Dual effect of cell-cell contact disruption on cytosolic calcium and insulin secretion

Cell-to-cell interactions play an important role in insulin secretion. Compared with intact islets, dispersed pancreatic beta-cells show increased basal and decreased glucose-stimulated insulin secretion. In this study, we used mouse MIN6B1 cells to investigate the mechanisms that control insulin secretion when cells are in contact with each other or not. RNAi-mediated silencing of the adhesion molecule E-cadherin in confluent cells reduced glucose-stimulated secretion to the levels observed in isolated cells but had no impact on basal secretion. Dispersed cells presented high cytosolic Ca2+ activity, depolymerized cytoskeleton and ERK1/2 activation in low glucose conditions.

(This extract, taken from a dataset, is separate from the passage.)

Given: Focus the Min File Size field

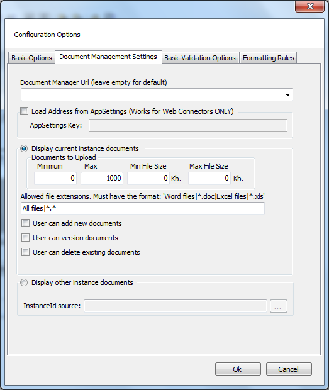Looking at the screenshot, I should click(148, 178).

Both the increased basal secretion and the spontaneous Ca2+ activity were corrected by transient removal of Ca2+ or prolonged incubation of cells in low glucose, a procedure that restored the ability of dispersed cells to respond to glucose (11-fold stimulation). In conclusion, we show that dispersed pancreatic beta-cells can respond robustly to glucose once their elevated basal secretion has been corrected. The increased basal insulin secretion of dispersed cells is due to spontaneous Ca2+ transients that activate downstream Ca2+ effectors, whereas engagement of cell adhesion molecules including E-cadherin contributes to the greater secretory response to glucose seen in cells with normal intercellular contacts.